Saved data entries
++++++++

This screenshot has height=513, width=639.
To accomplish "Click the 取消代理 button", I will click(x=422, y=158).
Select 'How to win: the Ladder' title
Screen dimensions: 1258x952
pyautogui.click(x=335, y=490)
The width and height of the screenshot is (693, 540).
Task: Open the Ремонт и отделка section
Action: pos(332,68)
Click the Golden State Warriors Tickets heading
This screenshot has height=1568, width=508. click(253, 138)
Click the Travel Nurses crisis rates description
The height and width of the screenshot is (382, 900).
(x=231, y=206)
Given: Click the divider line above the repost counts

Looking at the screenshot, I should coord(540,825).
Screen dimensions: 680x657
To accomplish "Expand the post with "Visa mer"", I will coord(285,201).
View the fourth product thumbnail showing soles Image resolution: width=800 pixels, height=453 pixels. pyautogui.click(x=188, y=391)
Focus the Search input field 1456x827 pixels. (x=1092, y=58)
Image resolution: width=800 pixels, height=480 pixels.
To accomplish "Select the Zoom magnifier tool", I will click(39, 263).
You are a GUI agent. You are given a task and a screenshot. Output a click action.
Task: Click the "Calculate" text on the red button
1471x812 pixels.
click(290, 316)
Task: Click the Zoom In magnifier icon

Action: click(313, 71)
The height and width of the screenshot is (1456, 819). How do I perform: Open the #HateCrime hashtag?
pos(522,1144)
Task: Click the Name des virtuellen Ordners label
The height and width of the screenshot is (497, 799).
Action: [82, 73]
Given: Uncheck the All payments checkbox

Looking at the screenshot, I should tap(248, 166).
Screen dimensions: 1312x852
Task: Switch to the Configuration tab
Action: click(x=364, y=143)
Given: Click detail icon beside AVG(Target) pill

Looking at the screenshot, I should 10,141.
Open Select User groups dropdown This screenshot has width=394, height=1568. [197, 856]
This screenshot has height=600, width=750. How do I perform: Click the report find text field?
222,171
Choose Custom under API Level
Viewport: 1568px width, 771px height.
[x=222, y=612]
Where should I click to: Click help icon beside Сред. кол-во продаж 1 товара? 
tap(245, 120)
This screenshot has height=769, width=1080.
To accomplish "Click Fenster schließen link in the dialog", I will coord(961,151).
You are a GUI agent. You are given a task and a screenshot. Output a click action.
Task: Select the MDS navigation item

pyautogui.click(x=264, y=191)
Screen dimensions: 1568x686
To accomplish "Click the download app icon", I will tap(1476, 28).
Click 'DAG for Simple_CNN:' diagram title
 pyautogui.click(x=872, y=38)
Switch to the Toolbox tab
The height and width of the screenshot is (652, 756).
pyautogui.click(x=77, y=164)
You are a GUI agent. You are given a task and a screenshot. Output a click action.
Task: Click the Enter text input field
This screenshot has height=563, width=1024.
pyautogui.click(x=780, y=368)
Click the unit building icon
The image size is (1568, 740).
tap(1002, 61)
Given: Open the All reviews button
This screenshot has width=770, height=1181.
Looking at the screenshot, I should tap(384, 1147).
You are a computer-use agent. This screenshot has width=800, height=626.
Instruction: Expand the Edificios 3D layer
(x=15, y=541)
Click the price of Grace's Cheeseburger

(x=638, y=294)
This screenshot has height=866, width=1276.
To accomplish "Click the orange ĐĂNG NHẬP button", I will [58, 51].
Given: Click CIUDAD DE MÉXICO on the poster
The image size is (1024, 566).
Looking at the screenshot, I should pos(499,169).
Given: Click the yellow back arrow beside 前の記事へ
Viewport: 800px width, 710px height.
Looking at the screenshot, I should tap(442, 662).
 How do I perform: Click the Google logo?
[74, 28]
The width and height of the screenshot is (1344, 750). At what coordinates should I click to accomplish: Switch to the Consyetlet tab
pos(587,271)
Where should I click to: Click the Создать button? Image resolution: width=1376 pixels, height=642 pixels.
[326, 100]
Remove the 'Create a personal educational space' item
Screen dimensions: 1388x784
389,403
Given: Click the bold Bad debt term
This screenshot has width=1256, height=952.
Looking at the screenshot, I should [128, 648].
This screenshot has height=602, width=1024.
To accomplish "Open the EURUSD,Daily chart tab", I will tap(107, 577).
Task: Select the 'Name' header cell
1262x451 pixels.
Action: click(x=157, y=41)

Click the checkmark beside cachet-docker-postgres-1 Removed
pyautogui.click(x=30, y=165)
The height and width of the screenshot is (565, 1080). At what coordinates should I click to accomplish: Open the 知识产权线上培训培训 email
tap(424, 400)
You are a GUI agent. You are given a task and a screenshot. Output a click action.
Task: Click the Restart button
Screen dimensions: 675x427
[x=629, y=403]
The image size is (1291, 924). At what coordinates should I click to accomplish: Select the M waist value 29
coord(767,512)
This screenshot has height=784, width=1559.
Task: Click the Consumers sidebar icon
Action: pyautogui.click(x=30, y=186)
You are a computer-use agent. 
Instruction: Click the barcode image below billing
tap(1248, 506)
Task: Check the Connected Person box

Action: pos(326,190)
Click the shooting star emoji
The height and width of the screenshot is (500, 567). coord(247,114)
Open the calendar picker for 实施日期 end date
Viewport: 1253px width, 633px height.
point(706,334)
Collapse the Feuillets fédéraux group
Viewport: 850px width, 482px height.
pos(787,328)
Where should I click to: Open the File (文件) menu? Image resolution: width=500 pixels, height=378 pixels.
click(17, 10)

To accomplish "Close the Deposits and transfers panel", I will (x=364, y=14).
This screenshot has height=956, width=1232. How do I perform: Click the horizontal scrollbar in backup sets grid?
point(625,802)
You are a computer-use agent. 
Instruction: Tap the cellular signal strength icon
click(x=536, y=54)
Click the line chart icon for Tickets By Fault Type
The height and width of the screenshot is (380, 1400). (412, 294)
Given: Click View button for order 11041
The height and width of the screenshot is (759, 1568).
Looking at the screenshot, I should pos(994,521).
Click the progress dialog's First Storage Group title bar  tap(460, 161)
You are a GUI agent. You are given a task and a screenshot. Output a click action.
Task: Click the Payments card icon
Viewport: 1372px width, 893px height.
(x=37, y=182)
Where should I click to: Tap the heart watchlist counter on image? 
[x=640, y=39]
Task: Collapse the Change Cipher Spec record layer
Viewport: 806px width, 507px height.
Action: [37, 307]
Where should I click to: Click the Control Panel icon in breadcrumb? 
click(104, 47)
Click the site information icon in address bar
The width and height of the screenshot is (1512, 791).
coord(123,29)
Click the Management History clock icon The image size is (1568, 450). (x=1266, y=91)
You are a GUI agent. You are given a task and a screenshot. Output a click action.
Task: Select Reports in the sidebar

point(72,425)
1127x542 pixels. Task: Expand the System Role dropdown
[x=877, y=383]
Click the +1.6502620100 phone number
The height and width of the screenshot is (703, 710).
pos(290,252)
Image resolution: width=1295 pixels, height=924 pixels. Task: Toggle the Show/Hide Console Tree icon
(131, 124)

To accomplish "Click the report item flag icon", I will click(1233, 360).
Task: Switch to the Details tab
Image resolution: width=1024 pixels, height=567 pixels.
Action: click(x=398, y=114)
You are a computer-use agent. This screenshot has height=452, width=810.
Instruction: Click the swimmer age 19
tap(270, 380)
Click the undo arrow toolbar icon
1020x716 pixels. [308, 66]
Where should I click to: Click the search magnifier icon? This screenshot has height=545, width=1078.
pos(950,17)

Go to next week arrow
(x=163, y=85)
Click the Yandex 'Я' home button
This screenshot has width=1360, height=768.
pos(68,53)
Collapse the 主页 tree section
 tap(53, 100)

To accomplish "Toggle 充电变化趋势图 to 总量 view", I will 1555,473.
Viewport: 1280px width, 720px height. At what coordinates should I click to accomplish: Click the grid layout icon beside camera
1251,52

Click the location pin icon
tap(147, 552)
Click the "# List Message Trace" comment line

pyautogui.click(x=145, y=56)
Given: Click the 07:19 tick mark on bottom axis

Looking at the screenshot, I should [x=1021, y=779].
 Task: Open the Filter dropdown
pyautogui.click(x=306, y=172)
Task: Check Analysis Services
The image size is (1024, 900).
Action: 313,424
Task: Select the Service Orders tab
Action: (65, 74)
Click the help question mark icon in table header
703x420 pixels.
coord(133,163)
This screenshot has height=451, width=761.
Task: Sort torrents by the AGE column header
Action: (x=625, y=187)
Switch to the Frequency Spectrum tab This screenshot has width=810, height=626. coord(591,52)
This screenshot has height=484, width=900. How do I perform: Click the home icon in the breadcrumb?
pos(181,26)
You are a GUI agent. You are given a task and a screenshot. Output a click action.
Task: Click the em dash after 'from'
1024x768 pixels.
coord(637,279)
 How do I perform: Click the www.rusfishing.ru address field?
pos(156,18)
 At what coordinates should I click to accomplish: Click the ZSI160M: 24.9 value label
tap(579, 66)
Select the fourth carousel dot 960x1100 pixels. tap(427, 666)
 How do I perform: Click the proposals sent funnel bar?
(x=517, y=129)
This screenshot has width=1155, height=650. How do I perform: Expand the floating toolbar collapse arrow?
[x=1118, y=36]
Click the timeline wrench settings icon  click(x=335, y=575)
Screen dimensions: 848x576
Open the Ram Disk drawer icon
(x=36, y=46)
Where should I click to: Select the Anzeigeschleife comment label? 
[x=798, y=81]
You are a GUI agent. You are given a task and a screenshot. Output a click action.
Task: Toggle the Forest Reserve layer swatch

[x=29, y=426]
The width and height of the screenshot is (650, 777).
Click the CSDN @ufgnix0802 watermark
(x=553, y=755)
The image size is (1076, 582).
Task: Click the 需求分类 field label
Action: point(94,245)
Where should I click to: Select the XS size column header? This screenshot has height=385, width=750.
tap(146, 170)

++++++++

● **EXERCISE REQUIREMENTS**: All lines from the one that holds "Select the fourth" to the end of the entries above must be transcribed exactly, both ends included, and no others.

● **EXPECTED OUTPUT**:
Select the fourth carousel dot 960x1100 pixels. tap(427, 666)
 How do I perform: Click the proposals sent funnel bar?
(x=517, y=129)
This screenshot has width=1155, height=650. How do I perform: Expand the floating toolbar collapse arrow?
[x=1118, y=36]
Click the timeline wrench settings icon  click(x=335, y=575)
Screen dimensions: 848x576
Open the Ram Disk drawer icon
(x=36, y=46)
Where should I click to: Select the Anzeigeschleife comment label? 
[x=798, y=81]
You are a GUI agent. You are given a task and a screenshot. Output a click action.
Task: Toggle the Forest Reserve layer swatch

[x=29, y=426]
The width and height of the screenshot is (650, 777).
Click the CSDN @ufgnix0802 watermark
(x=553, y=755)
The image size is (1076, 582).
Task: Click the 需求分类 field label
Action: point(94,245)
Where should I click to: Select the XS size column header? This screenshot has height=385, width=750.
tap(146, 170)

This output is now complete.